At the end of the delegation-level talks, the two sides signed a clutch of MoUs. But no, Gadkari stays back in Delhi.
The Karnataka government is in the eye of a mediastorm over pictures of women being molested on the streets of Bengaluru on New Year's Eve. State Home Minister G Parameshwara fuelled further outrage with his initial quote "such things happen". There were questions raised over the functioning of the police. They were fears that the city is no longer safe for women at night as it used to be.
The whisper in the corridors of Sachivalaya is that in the midst of all these, the state government was busy with its own internal probe. They suspected that a section of the police force was trying to "defame the city". And their suspicion narrowed down to a couple of "disgruntled" top cops.
The is the theory they are working on. On December 31, when Bengaluru got a new police commissioner, an IPS officer who had an eye on the post was "terribly upset". He then passed on "select" CCTV footage to a local TV channel and then asked the reporter to "share" it with friends in the media. He was also "helped" by another senior police officer.
The buzz is that the CM's men have with them enough evidence against the cops, including intercepted telephone calls. The final narrative for them: It was a case of sour grapes behind the "conspiracy" to defame the city.
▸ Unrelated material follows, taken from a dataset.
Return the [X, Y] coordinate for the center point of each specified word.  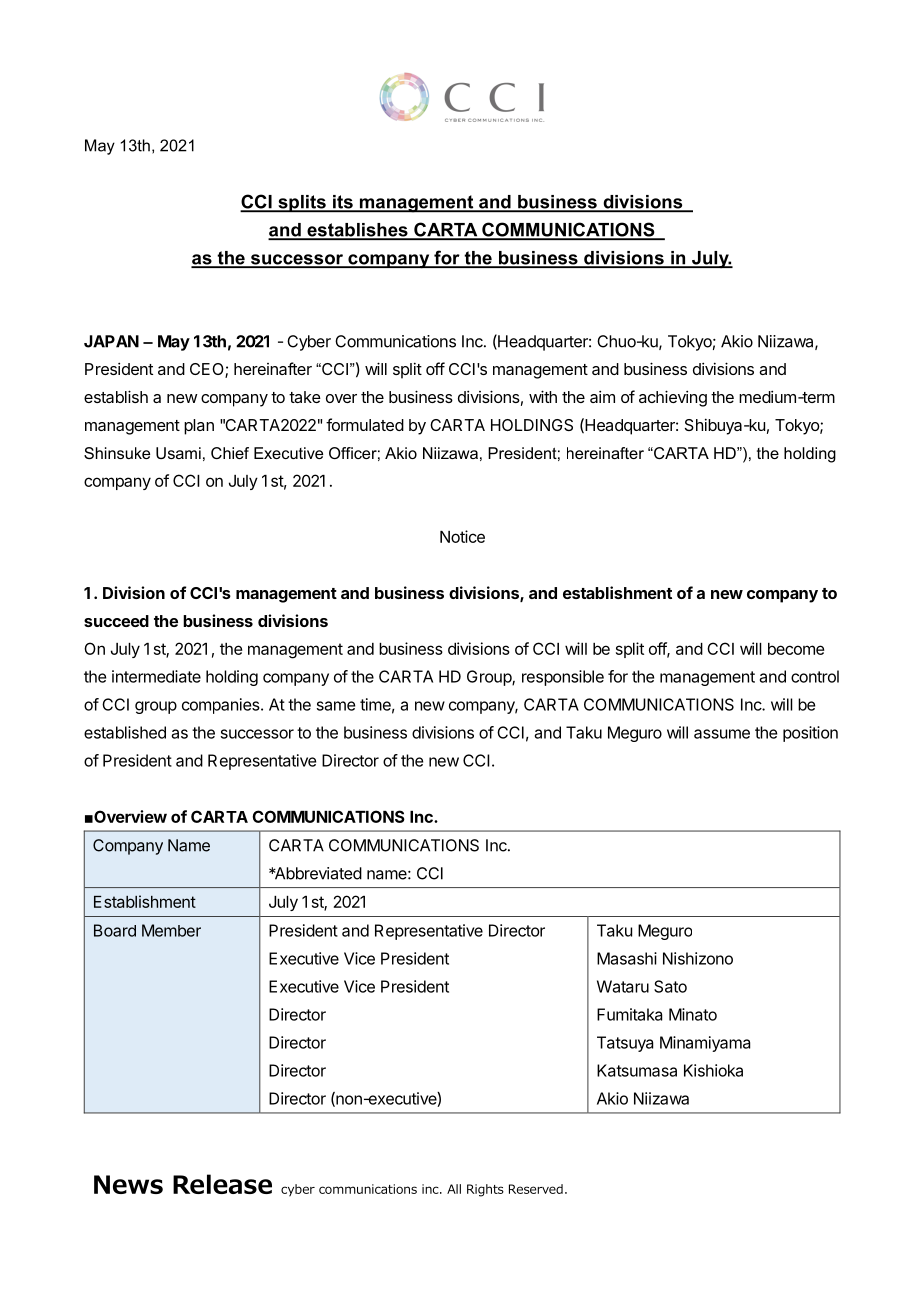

At the recently concluded national executive meet of the BJP, one incident raised the hackles of many who were present.
When Madhya Pradesh chief minister Shivraj Singh Chauhan was making a presentation on the development initiatives he has undertaken in his state, he was interrupted thrice by party chief Amit Shah.
Remember, Chauhan was one of the leaders who in 2014 was dubbed as a potential rival to Narendra Modi.
Sushma Swaraj had even mentioned Chauhan's model of growth in Madhya Pradesh as more inclusive than Modi's Gujarat.
So when Shah told him to hurry up and conclude, not once but thrice, Chauhan's unease was felt by many who were around.